Summer 2002  Vol. 5 No. 3



 
 
 
 
 This And That

by François Brassard, Ladysmith, BC

Wanted: Prophets Of Change

Numerous polls indicate that a large majority of Canadian Catholics holds progressive views on many issues that put them at odds with the official position of the bishops. Most of these issues are related to sexuality: masturbation, pre-marital sex, contraception, abortion, divorce and re-marriage, an optional married priesthood, equality of men and women in ministry regardless of sexual orientation, and open church governance truly representative of all the People of God.
Some would say that the last issue is the root cause of all the others. They argue that autocratic rule reserved to elderly male celibate clerics creates a cultural mindset that makes it difficult to understand fully the crucial role of sexuality in God’s Creative Plan. It produces blind guides who have eyes to see and, yet, do not see. How many times lately have you heard people say in response to the bishops’ mismanagement of sexual abuse cases: “they just don’t get it!”?
In view of the above, one might naturally expect that Canadian Catholics holding these progressive views would band together in organizations that sought creative ways to bring about healthy changes in the Church. After all, that’s what’s happening in the United States because of stunning revelations of sexual abuse by clergy and of irresponsible cover-ups by bishops. There are groups like CTA (Call To Action), ARCC (Association for the Rights of Catholics in the Church) and the newly formed VOTF (Voice Of The Faithful). This last group (www.voiceofthefaithful.org) just five months old and already boasting 19,000 members, called for the gathering of a Catholic Constitutional Convention, and this, significantly, in front of Faneuil Hall in Boston. Ahh! Shades of the American Revolution!

* * *

# Your tasks
1) Answer these questions using the column on Catholic reform:
(a) To what are most of the listed issues related?
(b) To whom, according to some, is autocratic rule reserved?
(c) How many members does VOTF already claim?
2) Write the next part of the column on Catholic reform, starting after its final sentence.
The entries after this point come from an unrelated source.

Records for locating described items:
* * *

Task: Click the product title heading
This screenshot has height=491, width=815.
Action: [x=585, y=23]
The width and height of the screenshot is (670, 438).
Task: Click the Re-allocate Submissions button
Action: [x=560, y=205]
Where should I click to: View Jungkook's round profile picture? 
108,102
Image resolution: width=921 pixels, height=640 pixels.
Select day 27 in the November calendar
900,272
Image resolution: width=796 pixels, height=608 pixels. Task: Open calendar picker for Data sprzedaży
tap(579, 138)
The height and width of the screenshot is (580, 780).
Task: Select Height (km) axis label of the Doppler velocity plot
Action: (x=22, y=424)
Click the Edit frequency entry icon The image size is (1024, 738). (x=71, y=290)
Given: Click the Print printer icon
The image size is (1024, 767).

* * *

# Answers to the exercise
1)
(a) Sexuality.
(b) Elderly male celibate clerics.
(c) 19,000.

2)
But this is not happening in Canada, despite the mighty efforts of groups like Challenge The Church, Corpus Canada, Women’s Ordination Worldwide, the We Are Church Signature Campaign or the now defunct Canadian Coalition of Concerned Catholics. There is no ground swell. Why not?
Maybe it’s because most progressive Catholics are basically traditional. They shrug their shoulders at the shenanigans of so-called celibate priests and bishops; but they get quite upset - and rightly so – when they are denied the sacraments and especially the full celebration of the Eucharist (Mass), because an ever growing priest shortage has consolidated parishes, closed others or down-sized the reception of sacraments to the occasional ministrations of a circuit-rider priest. When the faithful complain, the bishops blame the shortage of priests on the “sexual revolution” and the secular attitudes of the faithful, particularly their lack of generosity. It is beyond me why the faithful would believe these false allegations and not see them as a smoke screen covering the bishops’ stubborn refusal to relax the “old boys’ club” rules that guarantees them absolute power. It is all the more galling when it is clear to everyone including the bishops that introducing an optional married priesthood of men and women regardless of sexual orientation would provide an overflowing wellspring of gifted candidates to the priesthood. No longer would bishops be forced into secret decisions to shunt pedophile priests from one parish to another. The faithful have asked the bishops time and again to make these changes. Out of a false sense of loyalty and rigid uniformity disguised as unity, they say they cannot do this and they pass the buck to the present pope who is socio-culturally incapable or unwilling to make such changes. In so doing, the bishops buy into the Vatican directed un-catholic ‘heresy’ of “creeping infallibilism” and they allow themselves wrongly to be reduced to the level of passive functionaries, branch-managers for a multi-national religious corporation.
Why would Canadian Catholics tolerate this behaviour? Maybe they don’t believe strongly enough that this is their Church too and that they have a right and an obligation (Canon # 212) to speak out and be heard and, even to participate in the decision making.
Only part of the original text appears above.